Digitoxin is a cardiac glycoside drug that is derived from the foxglove plant (Digitalis lanata). It is used in the treatment of various heart conditions, particularly congestive heart failure and certain types of arrhythmias. Digitoxin works by increasing the force of heart muscle contractions and slowing the heart rate, which helps to improve the efficiency of the heart's pumping action.

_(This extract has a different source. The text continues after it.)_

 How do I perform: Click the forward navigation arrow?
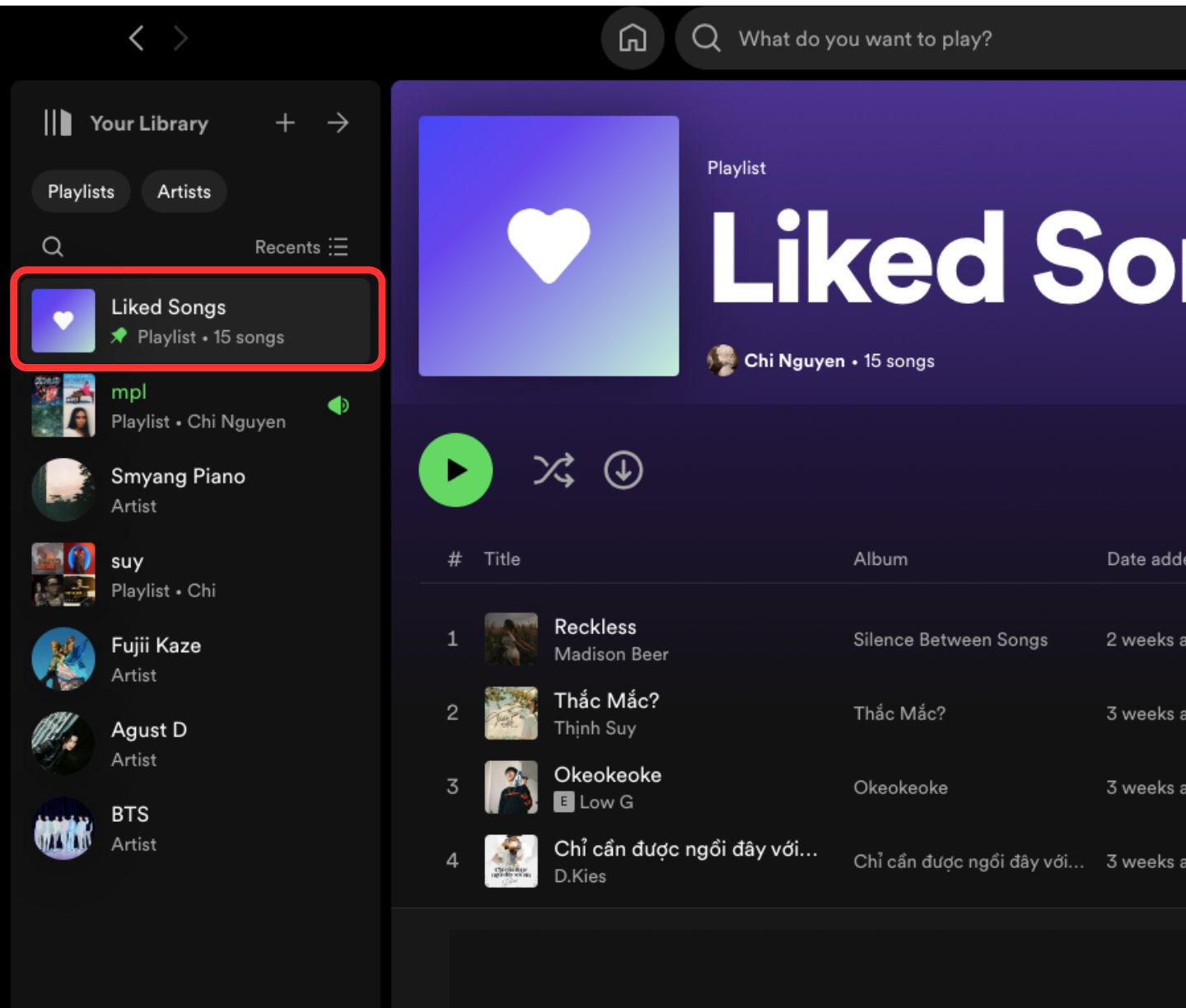click(x=180, y=38)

Like other cardiac glycosides, digitoxin inhibits the sodium-potassium pump in heart muscle cells, leading to an increase in intracellular calcium levels and a strengthening of heart muscle contractions. However, digitoxin has a longer half-life than other cardiac glycosides such as digoxin, which means that it stays in the body for a longer period of time and may require less frequent dosing.

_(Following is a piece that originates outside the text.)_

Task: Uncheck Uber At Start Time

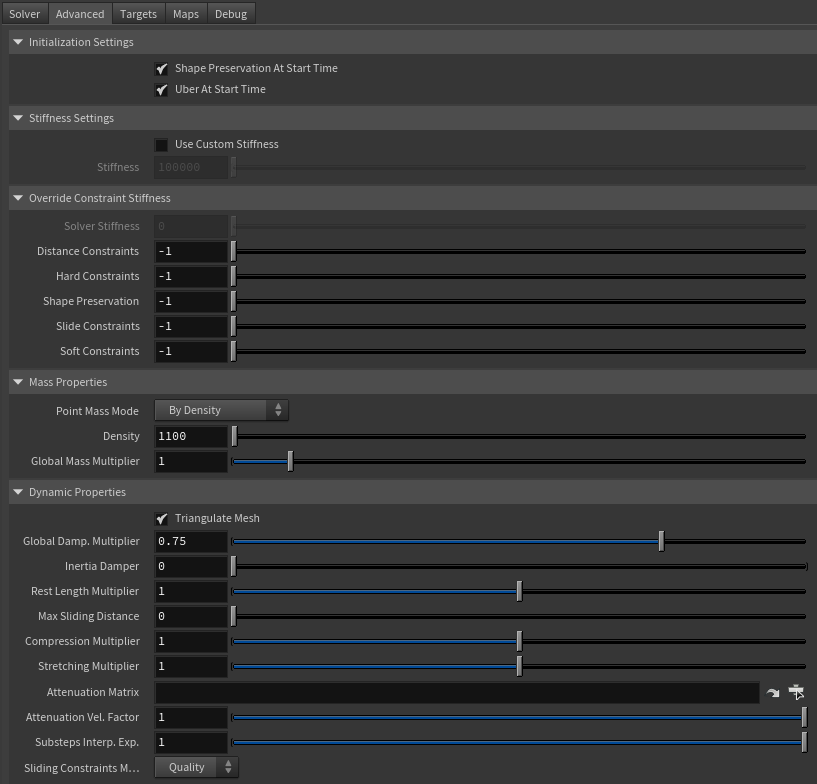Action: pos(162,89)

Digitoxin is available in tablet form and is typically prescribed at a low dose, with regular monitoring of blood levels to ensure safe and effective use. Common side effects of digitoxin include nausea, vomiting, diarrhea, and dizziness. In rare cases, it can cause more serious side effects such as arrhythmias or toxicity, which may require hospitalization and treatment with medications or other interventions.
Glycosides are organic compounds that consist of a glycone (a sugar component) linked to a non-sugar component, known as an aglycone, via a glycosidic bond. They can be found in various plants, microorganisms, and some animals. Depending on the nature of the aglycone, glycosides can be classified into different types, such as anthraquinone glycosides, cardiac glycosides, and saponin glycosides.
These compounds have diverse biological activities and pharmacological effects. For instance:
* Cardiac glycosides, like digoxin and digitoxin, are used in the treatment of heart failure and certain cardiac arrhythmias due to their positive inotropic (contractility-enhancing) and negative chronotropic (heart rate-slowing) effects on the heart.
* Saponin glycosides have potent detergent properties and can cause hemolysis (rupture of red blood cells). They are used in various industries, including cosmetics and food processing, and have potential applications in drug delivery systems.
* Some glycosides, like amygdalin found in apricot kernels and bitter almonds, can release cyanide upon hydrolysis, making them potentially toxic.
It is important to note that while some glycosides have therapeutic uses, others can be harmful or even lethal if ingested or otherwise introduced into the body in large quantities.
Cardenolides are a type of steroid compound that are found in certain plants and animals. These compounds have a characteristic structure that includes a five-membered lactone ring, which is attached to a steroid nucleus. Cardenolides are well known for their toxicity to many organisms, including humans, and they have been used for both medicinal and poisonous purposes.
One of the most famous cardenolides is digitoxin, which is derived from the foxglove plant (Digitalis purpurea). Digitoxin has been used as a medication to treat heart conditions such as congestive heart failure, as it can help to strengthen heart contractions and regulate heart rhythm. However, because of its narrow therapeutic index and potential for toxicity, digitoxin is not commonly used today.
Other cardenolides include ouabain, which is found in the seeds of the African plant Acokanthera ouabaio, and bufadienolides, which are found in the skin and parotid glands of toads. These compounds have also been studied for their potential medicinal uses, but they are not widely used in clinical practice due to their toxicity.
It is important to note that cardenolides can be highly toxic to humans and animals, and exposure to these compounds can cause a range of symptoms including nausea, vomiting, diarrhea, seizures, and even death. As such, it is essential to use caution when handling or coming into contact with plants or animals that contain cardenolides.